This lesson is still being designed and assembled (Pre-Alpha version)

Creating modules

Overview

Teaching: 30 min
Exercises: 15 min
Questions
  • How can I write python code that is readable?

Objectives
  • Understand how to follow PEP8 style for Python.

  • Understand what docstrings are and their importance.

  • Learn to write docstrings in numpy style

We are now going to add some code to our package. Delete what is in the molecule module and add the following.

"""
molecule.py
A python package for the MolSSI Software Summer School.

Contains a molecule class
"""

import numpy as np

from .measure import calculate_angle, calculate_distance


class Molecule:
    def __init__(self, name, symbols, coordinates):
        if isinstance(name, str):
            self.name = name
        else:
            raise TypeError("Name is not a string.")
        
        self.symbols = symbols
        self.coordinates = coordinates
        self.bonds = self.build_bond_list()
    
    @property
    def num_atoms(self):
        return len(self.coordinates)
    
    @property
    def coordinates(self):
        return self._coordinates
    
    @coordinates.setter
    def coordinates(self, new_coordinates):
        self._coordinates = new_coordinates
        self.bonds =self.build_bond_list()

    
    def build_bond_list(self, max_bond=2.93, min_bond=0):
        """Build a list of bonds based on a distance criteria."""
        num_atoms = len(coordinates)
        
        bonds = {}
        
        for atom1 in range(num_atoms):
            for atom2 in range(atom1, num_atoms):
                distance = calculate_distance(self.coordinates[atom1], self.coordinates[atom2])
                
                if distance > min_bond and distance < max_bond:
                    bonds[(atom1, atom2)] = distance
        
        return bonds
    

if __name__ == "__main__":
    # Do something if this file is invoked on its own
    pass

Make a second module called measure.py add the following.

"""
measure.py
This module contains functions to measure distance and angle between points.
"""

import numpy as np

def calculate_distance(rA, rB):
    """Calculate the distance between points A and B. Assumes rA and rB are numpy arrays."""
    dist_vec = (rA-rB)
    distance = np.linalg.norm(dist_vec)
    return distance

def calculate_angle(rA, rB, rC, degrees=False):
    """Calculate angle between points A, B, and C"""
    AB = rB - rA
    BC = rB - rC
    
    theta = np.arccos(np.dot(AB, BC) / (np.linalg.norm(AB)*np.linalg.norm(BC)))
    
    if degrees: 
        return np.degrees(theta)
    else:
        return theta

Adding a function to our package

Let’s try out our functions in the Python interpreter. Open a terminal and start Python.

Then

>>> import geometry_analysis
>>> import numpy as np
>>> r1 = np.array([0,0,0])
>>> r2 = np.array([0, 0.1, 0])
>>> geometry_analysis.calculate_distance(r1, r2)
0.1

Your function should work. Now let’s look at what happens if we call ‘help’ on this function

>>> help(geometry.calculate_distance)
Help on function calculate_distance in module geometry:

calculate_distance(rA, rB)
    Calculate the distance between points A and B. Assumes rA and rB are numpy arrays.

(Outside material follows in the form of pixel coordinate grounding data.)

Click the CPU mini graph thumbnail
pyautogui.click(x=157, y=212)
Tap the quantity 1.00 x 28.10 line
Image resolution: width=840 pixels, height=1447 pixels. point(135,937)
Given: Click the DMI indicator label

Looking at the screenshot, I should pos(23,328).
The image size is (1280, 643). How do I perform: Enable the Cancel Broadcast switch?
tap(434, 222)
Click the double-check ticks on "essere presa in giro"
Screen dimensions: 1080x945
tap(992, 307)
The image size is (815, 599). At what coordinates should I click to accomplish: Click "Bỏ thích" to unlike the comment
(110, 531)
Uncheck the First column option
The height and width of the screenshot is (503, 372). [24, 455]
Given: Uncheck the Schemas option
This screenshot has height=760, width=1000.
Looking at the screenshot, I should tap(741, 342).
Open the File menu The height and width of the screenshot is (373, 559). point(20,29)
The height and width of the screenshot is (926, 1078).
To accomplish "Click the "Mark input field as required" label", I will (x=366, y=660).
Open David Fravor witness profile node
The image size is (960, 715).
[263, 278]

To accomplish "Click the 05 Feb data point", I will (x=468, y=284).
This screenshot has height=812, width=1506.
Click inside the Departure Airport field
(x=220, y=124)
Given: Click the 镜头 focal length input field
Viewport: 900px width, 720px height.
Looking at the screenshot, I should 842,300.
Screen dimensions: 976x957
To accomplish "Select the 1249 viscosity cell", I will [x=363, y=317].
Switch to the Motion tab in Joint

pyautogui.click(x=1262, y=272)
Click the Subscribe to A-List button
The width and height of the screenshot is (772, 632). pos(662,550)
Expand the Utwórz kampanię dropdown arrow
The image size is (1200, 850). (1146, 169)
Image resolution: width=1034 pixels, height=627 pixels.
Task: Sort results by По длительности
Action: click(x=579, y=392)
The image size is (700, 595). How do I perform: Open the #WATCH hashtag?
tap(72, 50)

The code above calls Python’s built-in function, help. For our function, it displays the comment (surrounded in triple quotes) (called a docstring), that is written beneath the function definition.

This docstring looks a lot different than those we’ve seen for numpy. For example, consider the np.mean function.

>>> help(np.mean)
Help on function mean in module numpy.core.fromnumeric:

mean(a, axis=None, dtype=None, out=None, keepdims=<no value>)
    Compute the arithmetic mean along the specified axis.

    Returns the average of the array elements.  The average is taken over
    the flattened array by default, otherwise over the specified axis.
    `float64` intermediate and return values are used for integer inputs.

    Parameters
    ----------
    a : array_like
        Array containing numbers whose mean is desired. If `a` is not an
        array, a conversion is attempted.
    axis : None or int or tuple of ints, optional
        Axis or axes along which the means are computed. The default is to
        compute the mean of the flattened array.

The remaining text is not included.